Lines with the word "Viewport": copy all of them from the entries below.

___ Exercise data

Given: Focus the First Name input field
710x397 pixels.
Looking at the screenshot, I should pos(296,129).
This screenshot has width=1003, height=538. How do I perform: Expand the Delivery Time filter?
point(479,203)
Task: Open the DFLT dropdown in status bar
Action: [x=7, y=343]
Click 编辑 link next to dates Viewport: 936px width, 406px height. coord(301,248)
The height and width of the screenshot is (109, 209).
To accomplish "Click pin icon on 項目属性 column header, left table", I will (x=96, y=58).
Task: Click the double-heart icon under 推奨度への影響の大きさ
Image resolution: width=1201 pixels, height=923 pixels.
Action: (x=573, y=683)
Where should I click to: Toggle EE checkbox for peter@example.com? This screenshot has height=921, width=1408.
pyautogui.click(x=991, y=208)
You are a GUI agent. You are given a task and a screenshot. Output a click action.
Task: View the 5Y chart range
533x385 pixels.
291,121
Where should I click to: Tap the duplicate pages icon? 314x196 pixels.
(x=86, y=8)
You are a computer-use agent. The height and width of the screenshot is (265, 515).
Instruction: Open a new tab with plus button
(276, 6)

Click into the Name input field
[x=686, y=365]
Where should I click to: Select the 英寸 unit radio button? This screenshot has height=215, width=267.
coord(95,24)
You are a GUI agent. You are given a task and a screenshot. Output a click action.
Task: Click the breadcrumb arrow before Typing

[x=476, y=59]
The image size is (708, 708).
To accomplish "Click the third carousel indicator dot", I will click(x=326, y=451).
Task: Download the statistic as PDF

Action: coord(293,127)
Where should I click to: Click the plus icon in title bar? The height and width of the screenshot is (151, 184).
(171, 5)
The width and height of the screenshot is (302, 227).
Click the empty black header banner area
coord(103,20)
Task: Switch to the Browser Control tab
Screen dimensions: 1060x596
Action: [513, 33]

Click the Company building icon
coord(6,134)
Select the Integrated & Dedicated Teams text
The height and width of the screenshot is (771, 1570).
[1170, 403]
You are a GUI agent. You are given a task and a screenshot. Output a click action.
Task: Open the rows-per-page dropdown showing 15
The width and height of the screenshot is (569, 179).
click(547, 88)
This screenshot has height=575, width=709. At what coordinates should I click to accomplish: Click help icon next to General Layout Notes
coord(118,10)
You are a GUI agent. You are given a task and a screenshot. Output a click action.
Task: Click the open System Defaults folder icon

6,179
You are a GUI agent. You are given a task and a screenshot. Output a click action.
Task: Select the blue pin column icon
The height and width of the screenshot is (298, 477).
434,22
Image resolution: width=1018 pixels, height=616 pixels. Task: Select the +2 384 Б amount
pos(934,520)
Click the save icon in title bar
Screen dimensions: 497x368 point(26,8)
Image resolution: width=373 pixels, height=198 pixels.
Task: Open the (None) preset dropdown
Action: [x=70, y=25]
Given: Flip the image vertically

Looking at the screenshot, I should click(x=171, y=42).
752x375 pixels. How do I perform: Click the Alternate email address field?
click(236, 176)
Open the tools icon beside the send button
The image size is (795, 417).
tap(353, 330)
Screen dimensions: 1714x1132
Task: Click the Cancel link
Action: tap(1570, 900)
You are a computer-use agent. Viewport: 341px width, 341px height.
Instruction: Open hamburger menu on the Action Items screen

______

▸ Answer below
Click 编辑 link next to dates Viewport: 936px width, 406px height. coord(301,248)
You are a computer-use agent. Viewport: 341px width, 341px height.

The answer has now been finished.